Sunday, May 31, 2009

SA's 10th province Zimbabwe to adopt the Rand

What could possibly go wrong? All we need really for this plan to work is for Mad Bob to concede power to Tsvangirai or to the South African government fully, fire the fool Gono who's in control of the treasury, responsible for the Zim dollar's demise and for stealing money from private and public bank accounts, get the Zanu-PF thugs including the army and police hierarchy and war vets to relinquish their stolen farms (the economy needs to run on something) and for everyone to finally appreciate the constitution, recognise the rule of law and so forth. This is only the first part. 'Tis easy. Stop chuckling.

Right then, hell having frozen over, the South African guvmunt then needs to shore up the Zim economy which means us paying for their civil servants, army, police, etc however long it takes, probably years - including settling Zim's debts (do I hear you say "pay our doctors first dammit!?" and "what about OUR recession?"). What's that? Can't hear you.. Yes, the ANC's quiet diplomacy has come home to roost with a hefty price tag to you and I but the 'experts' say, never fear. You know what they say about experts...

Related:
Zim unity govt beginning to unravel?


Nothing to fear in plan, say SA economists

Zimbabwe could start using the rand as its currency this year. The country’s finance minister, Tendai Biti, said his ministry was exploring three options and a “decision would be made by the end of the year”.

“One of the options is to join the rand monetary union. We will also consider continuing with the [current] regime of multiple currencies or bring back the Zimbabwean dollar and redenominate it either with the rand or the US dollar,” he said.

Economist Dawie Roodt said South Africans should not be concerned if Zimbabwe adopted the rand.

“I’m very much in favour of such a move.
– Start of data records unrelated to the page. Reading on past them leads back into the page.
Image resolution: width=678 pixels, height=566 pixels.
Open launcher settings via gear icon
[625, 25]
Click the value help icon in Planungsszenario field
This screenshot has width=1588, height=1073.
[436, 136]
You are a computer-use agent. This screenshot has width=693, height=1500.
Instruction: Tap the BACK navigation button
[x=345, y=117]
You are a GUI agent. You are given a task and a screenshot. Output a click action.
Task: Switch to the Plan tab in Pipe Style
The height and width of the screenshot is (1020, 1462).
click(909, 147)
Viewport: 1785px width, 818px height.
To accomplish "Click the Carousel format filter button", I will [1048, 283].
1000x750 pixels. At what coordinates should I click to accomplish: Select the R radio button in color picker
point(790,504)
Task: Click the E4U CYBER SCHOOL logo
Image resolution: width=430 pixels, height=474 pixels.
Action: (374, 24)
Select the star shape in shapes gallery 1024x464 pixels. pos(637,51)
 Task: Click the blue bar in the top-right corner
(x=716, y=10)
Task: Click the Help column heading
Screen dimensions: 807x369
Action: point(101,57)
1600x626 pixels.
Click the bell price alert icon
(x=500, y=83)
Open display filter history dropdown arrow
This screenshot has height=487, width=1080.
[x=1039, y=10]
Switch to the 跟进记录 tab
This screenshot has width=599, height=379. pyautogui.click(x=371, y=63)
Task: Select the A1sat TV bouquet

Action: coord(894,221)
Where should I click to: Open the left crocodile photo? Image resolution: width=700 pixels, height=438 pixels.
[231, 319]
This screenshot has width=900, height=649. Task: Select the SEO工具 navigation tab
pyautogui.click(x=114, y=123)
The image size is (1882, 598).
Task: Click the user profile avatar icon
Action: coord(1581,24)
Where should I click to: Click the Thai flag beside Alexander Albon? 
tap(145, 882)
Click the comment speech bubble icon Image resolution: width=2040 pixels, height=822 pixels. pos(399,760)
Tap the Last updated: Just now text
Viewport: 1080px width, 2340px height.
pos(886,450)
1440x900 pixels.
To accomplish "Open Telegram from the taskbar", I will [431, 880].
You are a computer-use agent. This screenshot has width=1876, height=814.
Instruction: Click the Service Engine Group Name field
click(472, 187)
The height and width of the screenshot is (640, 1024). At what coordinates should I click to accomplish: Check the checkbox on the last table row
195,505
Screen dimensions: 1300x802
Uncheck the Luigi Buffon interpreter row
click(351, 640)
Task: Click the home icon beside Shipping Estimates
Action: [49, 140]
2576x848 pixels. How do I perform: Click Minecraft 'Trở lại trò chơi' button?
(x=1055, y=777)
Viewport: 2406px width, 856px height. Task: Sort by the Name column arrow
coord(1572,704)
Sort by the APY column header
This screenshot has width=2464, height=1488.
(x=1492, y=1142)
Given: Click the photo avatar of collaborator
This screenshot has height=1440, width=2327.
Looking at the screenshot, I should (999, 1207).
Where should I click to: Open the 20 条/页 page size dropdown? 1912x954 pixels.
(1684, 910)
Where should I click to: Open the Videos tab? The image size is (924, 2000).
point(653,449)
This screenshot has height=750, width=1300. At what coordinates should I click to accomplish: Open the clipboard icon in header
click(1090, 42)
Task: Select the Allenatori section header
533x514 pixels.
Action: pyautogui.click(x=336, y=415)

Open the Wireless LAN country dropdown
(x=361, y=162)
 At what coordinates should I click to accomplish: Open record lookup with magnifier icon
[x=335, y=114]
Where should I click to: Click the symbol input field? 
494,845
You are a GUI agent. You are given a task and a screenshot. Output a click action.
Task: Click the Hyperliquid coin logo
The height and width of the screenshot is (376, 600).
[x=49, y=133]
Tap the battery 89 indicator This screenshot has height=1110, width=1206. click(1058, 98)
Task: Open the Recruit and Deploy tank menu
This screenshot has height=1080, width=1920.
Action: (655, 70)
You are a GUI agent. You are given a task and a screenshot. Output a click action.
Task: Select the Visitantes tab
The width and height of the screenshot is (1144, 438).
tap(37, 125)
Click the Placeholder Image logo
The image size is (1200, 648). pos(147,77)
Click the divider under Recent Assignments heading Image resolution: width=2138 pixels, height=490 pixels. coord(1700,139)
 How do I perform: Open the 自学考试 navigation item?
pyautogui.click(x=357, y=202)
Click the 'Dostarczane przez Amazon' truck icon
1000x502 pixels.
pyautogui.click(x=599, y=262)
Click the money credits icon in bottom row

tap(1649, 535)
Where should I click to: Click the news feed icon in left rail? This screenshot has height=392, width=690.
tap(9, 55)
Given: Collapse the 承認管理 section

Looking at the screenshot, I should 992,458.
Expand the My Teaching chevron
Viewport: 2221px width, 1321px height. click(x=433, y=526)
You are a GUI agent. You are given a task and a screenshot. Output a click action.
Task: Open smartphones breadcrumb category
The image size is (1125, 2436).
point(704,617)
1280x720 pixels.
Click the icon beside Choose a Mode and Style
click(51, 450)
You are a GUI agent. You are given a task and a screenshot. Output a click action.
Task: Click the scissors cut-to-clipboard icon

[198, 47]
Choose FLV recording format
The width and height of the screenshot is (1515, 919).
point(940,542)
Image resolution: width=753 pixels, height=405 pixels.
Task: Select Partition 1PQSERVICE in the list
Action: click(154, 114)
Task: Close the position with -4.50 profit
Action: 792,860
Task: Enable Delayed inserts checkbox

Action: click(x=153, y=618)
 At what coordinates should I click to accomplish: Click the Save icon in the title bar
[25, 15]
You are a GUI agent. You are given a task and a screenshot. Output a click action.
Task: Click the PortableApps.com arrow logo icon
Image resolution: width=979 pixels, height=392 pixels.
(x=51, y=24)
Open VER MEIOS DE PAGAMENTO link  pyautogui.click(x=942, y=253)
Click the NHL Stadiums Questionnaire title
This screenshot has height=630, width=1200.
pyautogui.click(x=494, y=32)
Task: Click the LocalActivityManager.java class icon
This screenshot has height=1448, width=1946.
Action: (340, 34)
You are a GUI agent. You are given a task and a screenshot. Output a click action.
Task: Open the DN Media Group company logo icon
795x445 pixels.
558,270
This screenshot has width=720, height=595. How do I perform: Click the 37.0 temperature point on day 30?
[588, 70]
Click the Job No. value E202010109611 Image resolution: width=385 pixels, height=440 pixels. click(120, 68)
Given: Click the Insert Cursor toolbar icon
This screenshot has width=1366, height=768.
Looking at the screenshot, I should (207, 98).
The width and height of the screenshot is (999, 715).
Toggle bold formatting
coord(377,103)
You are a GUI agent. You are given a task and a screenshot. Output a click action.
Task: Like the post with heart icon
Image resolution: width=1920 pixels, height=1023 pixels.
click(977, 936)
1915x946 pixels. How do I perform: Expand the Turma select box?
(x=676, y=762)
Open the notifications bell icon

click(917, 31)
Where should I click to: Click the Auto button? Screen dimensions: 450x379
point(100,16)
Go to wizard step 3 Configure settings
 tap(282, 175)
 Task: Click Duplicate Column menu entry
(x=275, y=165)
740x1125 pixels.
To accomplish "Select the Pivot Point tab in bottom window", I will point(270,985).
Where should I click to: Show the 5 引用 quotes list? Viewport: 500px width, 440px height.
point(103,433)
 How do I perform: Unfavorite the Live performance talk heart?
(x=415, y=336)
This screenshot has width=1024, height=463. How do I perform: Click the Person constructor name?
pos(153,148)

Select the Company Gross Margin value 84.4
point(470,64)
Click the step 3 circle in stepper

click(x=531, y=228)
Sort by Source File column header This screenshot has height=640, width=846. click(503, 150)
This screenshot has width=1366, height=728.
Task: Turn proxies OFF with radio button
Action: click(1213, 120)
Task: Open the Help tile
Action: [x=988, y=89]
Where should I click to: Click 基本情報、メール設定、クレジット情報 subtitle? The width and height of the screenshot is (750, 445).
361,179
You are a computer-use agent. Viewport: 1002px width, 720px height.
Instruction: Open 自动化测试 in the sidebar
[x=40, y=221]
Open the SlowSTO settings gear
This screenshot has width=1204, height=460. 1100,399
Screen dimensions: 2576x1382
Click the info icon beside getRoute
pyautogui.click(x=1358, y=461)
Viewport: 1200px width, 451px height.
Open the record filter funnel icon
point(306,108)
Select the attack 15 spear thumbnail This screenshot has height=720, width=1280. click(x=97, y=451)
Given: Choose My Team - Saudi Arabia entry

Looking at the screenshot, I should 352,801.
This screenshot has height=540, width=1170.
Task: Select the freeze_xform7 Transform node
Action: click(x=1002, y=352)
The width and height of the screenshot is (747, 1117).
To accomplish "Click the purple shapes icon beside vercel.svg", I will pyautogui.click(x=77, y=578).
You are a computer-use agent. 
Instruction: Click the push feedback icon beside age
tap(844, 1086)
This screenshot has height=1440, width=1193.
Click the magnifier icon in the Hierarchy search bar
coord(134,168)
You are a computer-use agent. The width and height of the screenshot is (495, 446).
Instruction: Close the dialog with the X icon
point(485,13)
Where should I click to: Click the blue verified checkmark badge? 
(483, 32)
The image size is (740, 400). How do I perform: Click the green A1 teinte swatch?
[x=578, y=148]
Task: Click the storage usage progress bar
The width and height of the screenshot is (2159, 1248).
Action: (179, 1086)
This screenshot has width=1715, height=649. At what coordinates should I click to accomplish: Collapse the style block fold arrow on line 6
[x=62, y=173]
People assume that the rand could go the same way as the Zimbabwean dollar, but that simply won’t be the case.”

Biti’s comments come after ex-President Kgalema Motlanthe suggested in February that it would be a “practical” move for Zimbabwe as part of their economic recovery plan under its coalition government.

The idea was hailed at the time by economists. However, such a move would take away Zimbabwe’s powers over its monetary policies. It also means Zimbabwe’s interest rates and inflation levels will be the same as South Africa’s.

Biti said: “Any such decision depends on the performance of the economy — that would be the ultimate deciding issue.”

He said there were signs of “stability” with the country expecting a growth rate for the year of 6 percent. Zimbabwe recorded a -1.1 percent inflation rate in April.

Just last month Biti announced that Zimbabwe would be receiving 400-million in credit lines from several African countries.

Chris Hart, an economist at Investment Solutions, said adopting the rand was “an important step in terms of Zimbabwe’s recovery”.

“It effectively imposes a fiscal and monetary discipline with the Zimbabwean economy functioning on a basis where it does business that is more competitive on an international basis.”

He said it could be “painful initially because, among other things, our interest rates will be linked to theirs and they will have to cut back expenditure”.

However, it would “put their economy on a stronger footing” in the long term.
Roodt said the only downside would be that, in the short term, South Africa would probably have to lend Zimbabwe rands to kick-start any switch-over.

“We can either provide them a loan or they can earn it. The latter is probably best as then we don’t have to run any major risk.”

Last week the African Development Bank announced a short-term emergency recovery programme in Zimbabwe. The bank called for greater “foreign assistance” and an injection of private capital to resuscitate the economy.

Announcing the strategy that would cover the next 19 months to December 2010, the bank said it had “eliminated the quasi-fiscal activities of the Reserve Bank of Zimbabwe and introduced cash budgeting, spending only what it receives in revenue”.

3 Opinion(s):

Vanilla Ice said...

Great idea. Only problem is, Zimbabwe is bankrupt. It will not have enough tax revenue to cover budgetary expenses, and will not be able to turn on the money printing press.

Viking said...

It's hard to see which way this would go. Would there be enough Rands to go round? would the Zim noneconomy drag down the Rand, or increase it's value? It should only be temporary anyway.

Anonymous said...

They would need a bloody massive loan to make it tick over! I wonder if this was the plan all along? Ruin the economy so that Southern Africa becomes like the EU?